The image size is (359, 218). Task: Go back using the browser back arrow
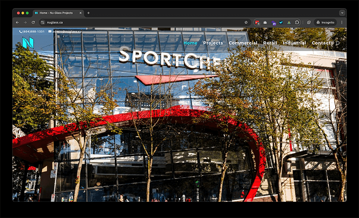[x=18, y=22]
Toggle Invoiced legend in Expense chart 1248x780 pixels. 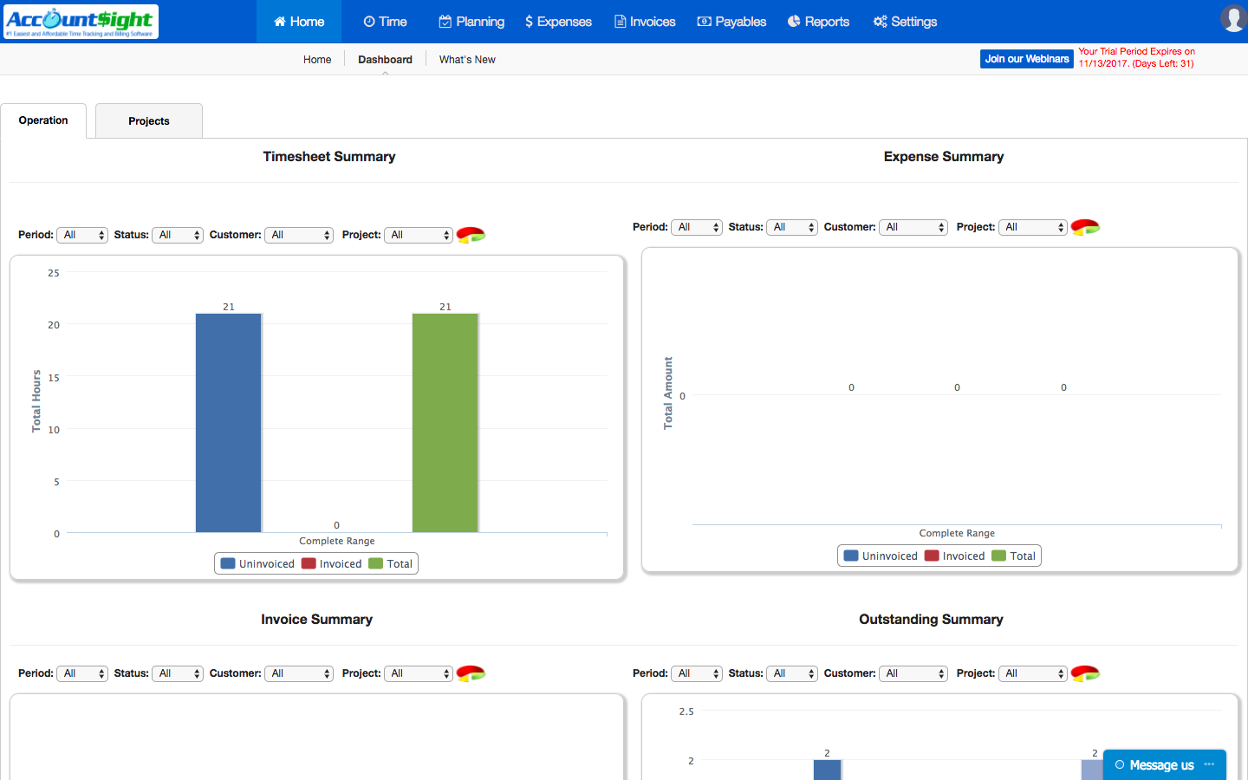(x=954, y=556)
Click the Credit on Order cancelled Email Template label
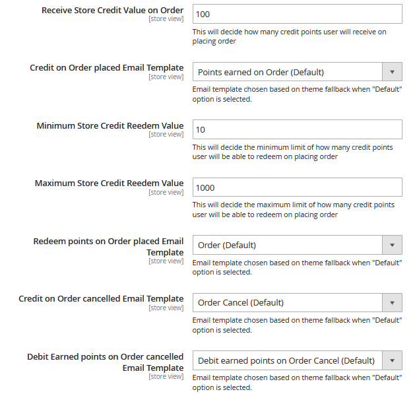The image size is (417, 394). tap(101, 299)
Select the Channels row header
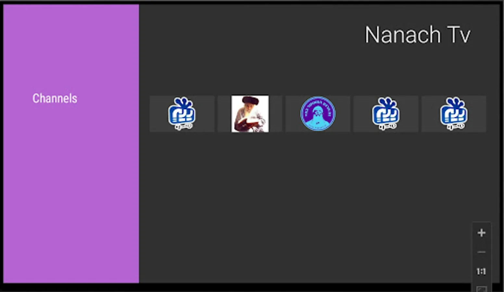This screenshot has width=504, height=292. 55,98
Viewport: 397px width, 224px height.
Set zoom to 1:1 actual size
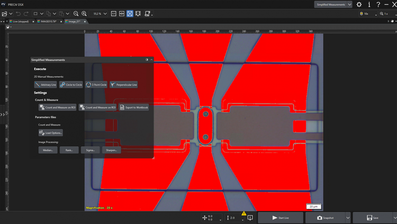click(113, 13)

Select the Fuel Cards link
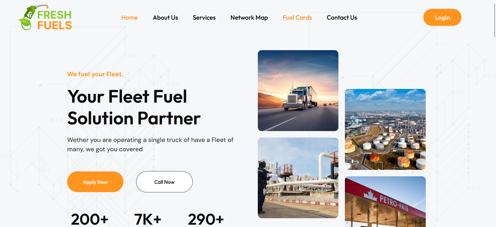coord(297,18)
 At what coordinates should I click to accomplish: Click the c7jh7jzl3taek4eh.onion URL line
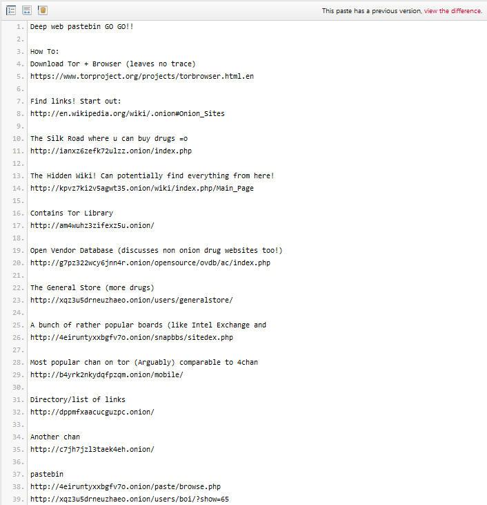[92, 450]
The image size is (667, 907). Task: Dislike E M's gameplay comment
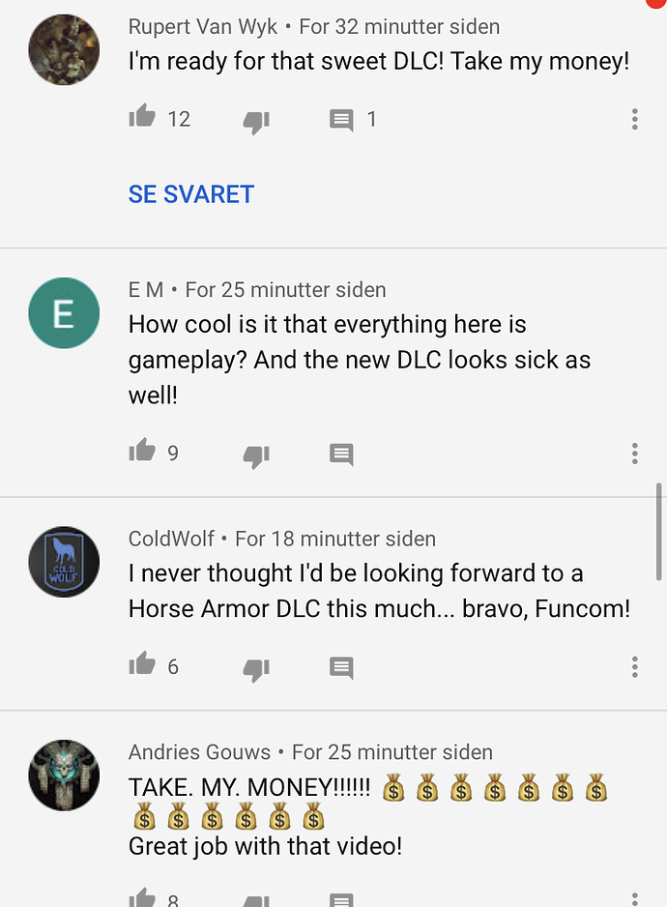(256, 455)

Exercise description: Reproduce, unchanged, each line between the one with "Select the Fuel Cards link" and the last line of the material, both included; the pictures do not go in.

Output of the exercise:
Select the Fuel Cards link
coord(297,18)
 At what coordinates should I click to accomplish: Click the c7jh7jzl3taek4eh.onion URL line
[92, 450]
The image size is (667, 907). Task: Dislike E M's gameplay comment
(256, 455)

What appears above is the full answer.